The process from tumor promotion to progression in human carcinogenesis gains significance in multistage carcinogenesis. The multistage carcinogenesis theory developed by Bert Vogelstein showed that the first tumor of the colorectum appears as an adenoma and becomes a big adenoma; genetic changes then accumulate in the cells and become malignant tumor (Vogelstein et al. 1988). It takes about 20–30 years from the first genetic change in the cells to clinical appearance of cancer and metastasis in patients. In such cases in hospital, endoscopic polypectomy is conducted to prevent the growth of adenomas.
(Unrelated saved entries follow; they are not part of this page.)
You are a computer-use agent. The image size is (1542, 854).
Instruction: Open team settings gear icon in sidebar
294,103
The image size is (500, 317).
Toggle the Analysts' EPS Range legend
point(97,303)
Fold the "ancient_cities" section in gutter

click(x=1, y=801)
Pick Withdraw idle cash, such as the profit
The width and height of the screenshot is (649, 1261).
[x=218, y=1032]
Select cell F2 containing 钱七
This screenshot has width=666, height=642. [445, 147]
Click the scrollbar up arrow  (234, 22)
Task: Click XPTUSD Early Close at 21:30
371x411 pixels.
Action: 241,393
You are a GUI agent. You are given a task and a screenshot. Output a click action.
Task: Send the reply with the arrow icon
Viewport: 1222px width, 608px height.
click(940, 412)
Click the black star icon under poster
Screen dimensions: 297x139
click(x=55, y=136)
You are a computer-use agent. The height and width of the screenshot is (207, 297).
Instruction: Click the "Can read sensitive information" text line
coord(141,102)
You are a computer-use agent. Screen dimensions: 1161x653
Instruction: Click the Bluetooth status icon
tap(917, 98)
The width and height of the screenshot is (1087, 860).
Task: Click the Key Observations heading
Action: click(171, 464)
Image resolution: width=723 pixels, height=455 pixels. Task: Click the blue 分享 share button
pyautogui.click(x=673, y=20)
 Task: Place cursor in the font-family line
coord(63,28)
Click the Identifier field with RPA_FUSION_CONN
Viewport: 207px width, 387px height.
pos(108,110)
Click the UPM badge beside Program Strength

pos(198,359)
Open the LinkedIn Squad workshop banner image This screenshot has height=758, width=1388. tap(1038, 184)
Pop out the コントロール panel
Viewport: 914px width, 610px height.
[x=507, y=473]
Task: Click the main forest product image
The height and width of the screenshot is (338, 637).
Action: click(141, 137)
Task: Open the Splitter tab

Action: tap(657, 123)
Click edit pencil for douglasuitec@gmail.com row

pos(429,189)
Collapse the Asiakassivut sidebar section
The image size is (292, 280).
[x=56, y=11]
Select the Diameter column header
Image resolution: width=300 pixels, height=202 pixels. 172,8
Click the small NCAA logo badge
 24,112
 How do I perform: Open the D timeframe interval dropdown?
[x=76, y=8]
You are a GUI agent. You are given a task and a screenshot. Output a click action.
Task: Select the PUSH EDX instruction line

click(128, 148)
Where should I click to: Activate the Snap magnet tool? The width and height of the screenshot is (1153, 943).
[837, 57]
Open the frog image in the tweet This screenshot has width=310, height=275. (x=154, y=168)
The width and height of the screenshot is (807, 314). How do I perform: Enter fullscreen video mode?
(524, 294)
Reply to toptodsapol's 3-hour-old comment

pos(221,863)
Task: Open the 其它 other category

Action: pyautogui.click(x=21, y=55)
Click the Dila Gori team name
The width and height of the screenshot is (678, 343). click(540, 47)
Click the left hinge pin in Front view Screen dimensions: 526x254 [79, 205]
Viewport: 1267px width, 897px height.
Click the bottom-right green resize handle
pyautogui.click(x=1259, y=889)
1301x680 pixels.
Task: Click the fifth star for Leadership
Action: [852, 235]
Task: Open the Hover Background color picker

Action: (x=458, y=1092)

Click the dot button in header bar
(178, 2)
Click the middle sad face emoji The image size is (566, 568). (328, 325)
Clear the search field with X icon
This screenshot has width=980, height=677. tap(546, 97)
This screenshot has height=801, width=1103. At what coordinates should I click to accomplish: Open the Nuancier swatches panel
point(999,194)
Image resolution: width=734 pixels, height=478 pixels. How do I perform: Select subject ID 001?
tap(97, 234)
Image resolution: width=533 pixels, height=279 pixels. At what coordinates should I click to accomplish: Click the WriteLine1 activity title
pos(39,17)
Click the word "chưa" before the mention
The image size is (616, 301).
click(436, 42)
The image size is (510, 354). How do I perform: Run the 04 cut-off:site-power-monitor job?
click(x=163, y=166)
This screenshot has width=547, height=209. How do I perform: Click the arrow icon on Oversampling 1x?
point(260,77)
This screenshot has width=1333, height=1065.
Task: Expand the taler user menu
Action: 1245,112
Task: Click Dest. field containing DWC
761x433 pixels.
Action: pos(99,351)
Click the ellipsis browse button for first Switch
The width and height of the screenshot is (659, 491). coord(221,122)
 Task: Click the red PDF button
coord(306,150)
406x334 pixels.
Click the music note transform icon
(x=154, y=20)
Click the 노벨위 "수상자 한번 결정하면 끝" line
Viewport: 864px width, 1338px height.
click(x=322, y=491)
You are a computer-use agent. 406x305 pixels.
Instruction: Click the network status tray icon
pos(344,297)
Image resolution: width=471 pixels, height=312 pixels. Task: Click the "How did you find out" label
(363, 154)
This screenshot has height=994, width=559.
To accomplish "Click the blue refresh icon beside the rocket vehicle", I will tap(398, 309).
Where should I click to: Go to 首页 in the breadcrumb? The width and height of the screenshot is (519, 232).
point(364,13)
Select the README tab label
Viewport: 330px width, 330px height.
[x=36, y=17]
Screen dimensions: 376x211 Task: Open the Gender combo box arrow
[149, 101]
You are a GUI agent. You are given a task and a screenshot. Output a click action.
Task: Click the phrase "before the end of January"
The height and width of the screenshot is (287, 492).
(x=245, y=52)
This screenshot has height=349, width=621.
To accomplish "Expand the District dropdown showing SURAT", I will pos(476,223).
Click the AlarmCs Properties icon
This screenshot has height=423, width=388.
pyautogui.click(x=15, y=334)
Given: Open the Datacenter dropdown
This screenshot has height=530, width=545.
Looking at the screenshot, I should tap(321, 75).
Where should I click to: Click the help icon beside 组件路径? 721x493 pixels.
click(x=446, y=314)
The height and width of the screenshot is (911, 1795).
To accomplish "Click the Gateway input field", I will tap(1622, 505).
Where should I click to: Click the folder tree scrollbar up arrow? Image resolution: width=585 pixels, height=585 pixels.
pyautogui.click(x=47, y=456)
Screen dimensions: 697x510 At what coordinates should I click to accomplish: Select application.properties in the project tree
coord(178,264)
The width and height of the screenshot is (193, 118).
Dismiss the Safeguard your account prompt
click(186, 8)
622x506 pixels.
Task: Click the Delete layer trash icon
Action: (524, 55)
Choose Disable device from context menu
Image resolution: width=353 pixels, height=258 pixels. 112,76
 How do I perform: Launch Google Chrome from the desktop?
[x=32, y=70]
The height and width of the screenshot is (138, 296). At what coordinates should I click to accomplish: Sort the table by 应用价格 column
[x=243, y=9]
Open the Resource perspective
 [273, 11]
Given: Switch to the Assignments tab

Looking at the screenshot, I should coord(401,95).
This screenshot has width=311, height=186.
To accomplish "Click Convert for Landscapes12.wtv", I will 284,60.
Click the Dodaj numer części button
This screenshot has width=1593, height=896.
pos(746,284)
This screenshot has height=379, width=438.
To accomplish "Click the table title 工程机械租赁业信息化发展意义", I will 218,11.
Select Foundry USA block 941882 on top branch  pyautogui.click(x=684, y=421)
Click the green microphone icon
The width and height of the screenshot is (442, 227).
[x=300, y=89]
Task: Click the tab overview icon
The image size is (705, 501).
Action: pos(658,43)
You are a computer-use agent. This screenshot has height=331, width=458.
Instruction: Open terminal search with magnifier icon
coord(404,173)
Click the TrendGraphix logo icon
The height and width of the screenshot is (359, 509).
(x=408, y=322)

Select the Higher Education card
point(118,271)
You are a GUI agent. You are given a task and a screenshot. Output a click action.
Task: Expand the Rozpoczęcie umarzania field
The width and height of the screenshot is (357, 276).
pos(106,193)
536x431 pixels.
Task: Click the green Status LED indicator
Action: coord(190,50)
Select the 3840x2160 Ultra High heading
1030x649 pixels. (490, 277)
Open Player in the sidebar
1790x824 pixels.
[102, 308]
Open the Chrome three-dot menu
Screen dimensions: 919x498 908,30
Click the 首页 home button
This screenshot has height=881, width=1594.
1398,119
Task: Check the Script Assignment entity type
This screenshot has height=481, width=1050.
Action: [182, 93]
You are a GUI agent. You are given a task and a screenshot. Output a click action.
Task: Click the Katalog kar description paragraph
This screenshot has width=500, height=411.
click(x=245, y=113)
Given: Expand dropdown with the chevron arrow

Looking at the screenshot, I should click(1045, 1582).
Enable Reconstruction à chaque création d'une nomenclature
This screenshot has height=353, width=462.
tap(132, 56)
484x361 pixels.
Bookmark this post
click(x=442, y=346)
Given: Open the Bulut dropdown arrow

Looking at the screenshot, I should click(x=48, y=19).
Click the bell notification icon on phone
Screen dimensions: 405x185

This activity is an example of secondary cancer prevention (Fig. 5). Patients often have recurrence of adenoma several years after polypectomy: Hisataka Moriwaki’s group at Gifu University, in collaboration with us, conducted double-blind randomized clinical phase II prevention trial for recurrence of colorectal adenomas, and found that drinking ten Japanese-size cups of green tea, supplemented with green tea tables, 51.6%, significantly prevented recurrence of colorectal adenomas in patients (Shimizu et al. 2008). This prevention is vital evidence of tertiary cancer prevention (Fig. 5) (Fujiki et al. 2012).

The discovery of a new tumor promoter, DHPB in seed oil of Jatropha curcas, was almost 30 years ago. However, even though Jatropha curcas contains toxic phorbol ester, the seed oil attracted great attention as a renewable oil or biodiesel, and the extracted seed and kernel cakes were use as fertilizer and livestock feed in the world. Due to the wide utilization value of seed oil and seed cake, numerous investigators expanded the science of Jatropha curcas to toxicological assay, degradation of phorbol ester, and a new pharmaceutical compound based on traditional folk medicine. Since phorbol ester is a tumor promoter on mouse skin, tumor promotion in human cancer was studied using inflammatory proteins, such as cytokines and chemokines, and endogenous inhibitors of PP1 and PP2A. Finally, the significance of cancer prevention was acknowledged.